I’m terrible about washing the exterior of my car…terrible…like I never do it. My car is 14 years old and has sustained some bumps and bruises over the years, and she (her name is Loretta) was in desperate need of a shower. One day, I took her to two local car washes, and Loretta was still filthy. The dirt and grime was so caked on; you wouldn’t even know she had been washed recently. At that point I knew, Loretta would need a deep clean at home. On a particularly warm winter day, I decided to undertake an at home car wash with household ingredients.
On a warm day, you can rinse, wash, rinse, dry, and wax your car in one afternoon by yourself. If you have kids, I’m sure they would love to help with some of the scrubbing and rinsing the car (and themselves). Before you start, don’t wash your car when it is warm or is sitting in direct sunlight. Also, make sure you have rags or sponges that won’t damage the paint of your car. Regular bathroom towels are too abrasive for car paint. (This post does contain affiliate links to help support this blog. See our disclosure page for more information.)
Home Car Wash Supplies
Directions for an at Home Car Wash
Step 1: Rinse
Before you get started, take your hose and rinse your car to remove any loose debris.
Step 2: Wash with Baking Soda
Mix a cup of baking soda with a gallon of warm water in a bucket. Baking soda is gentle enough not to damage the paint of your car, but will help clear off grime.
Step 3: Rinse
Rinsing in between washes will help clear any debris that has loosened up.
Step 4: Wash with Vinegar and Shampoo
Dump your baking soda water. Mix 1 cup of vinegar, ¼ cup of gentle shampoo, and a gallon of warm water. A lot of people use dishwashing detergent to wash their car, but this can damage your car’s paint. For an at home car wash, try using shampoo instead. It’s a milder soap for cleaning but will also protect your car’s finish.
Step 5: Check for any trouble spots
Even after two washes, there may be some grime that is still holding on. On my car, I had two spots that needed more attention. I went back to those particular spots, rinsed my rag, and put a little extra baking soda on my rag. With a little bit of elbow grease, those spots came off. Be careful not to wash in a circular pattern- again to protect your paint. Scrub in a horizontal pattern.
Step 6: Rinse
For the last time!
Step 7: Dry
Take a clean cloth towel and wipe your car down to avoid dried water spots.

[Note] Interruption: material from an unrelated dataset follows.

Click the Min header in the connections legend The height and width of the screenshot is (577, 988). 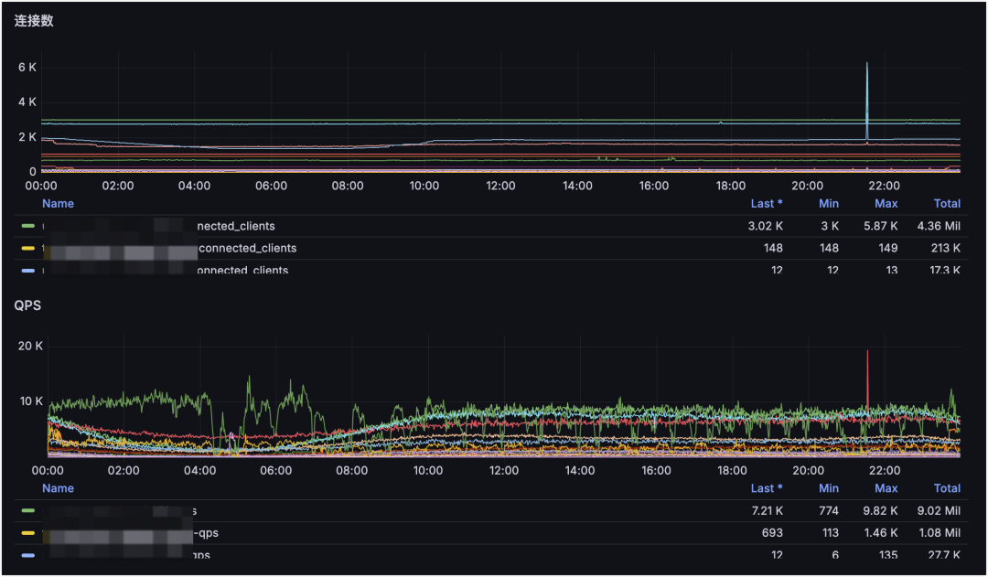[829, 203]
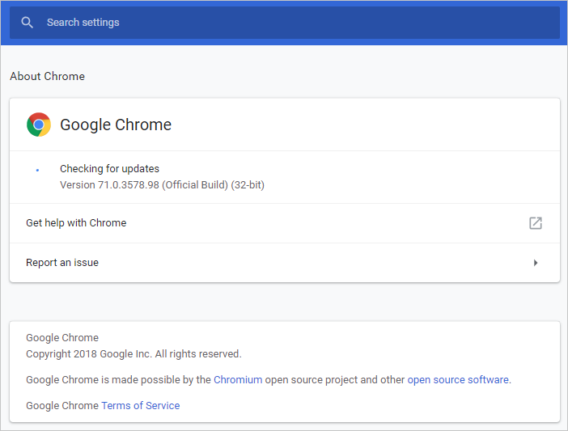Click the Version 71.0.3578.98 text

point(109,185)
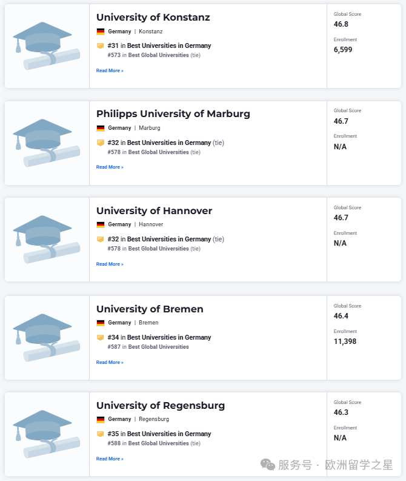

Step 8: Car Wax (optional)
Even with the dirt removed from my car, Loretta has some dents that will never heal, and the paint has been scratched in a couple of places. To keep those problem areas from getting worse, I invested in some car wax. It’s a pain in the butt, but I believe it’s better than the wax at automatic car washes.
Step 9: Pass Out
If you undertake an at home car wash by yourself, you will probably be exhausted by this point. When I was done, I, literally, just laid down on my porch floor. I went to bed at 9 with my arms and shoulders aching, but it was worth it.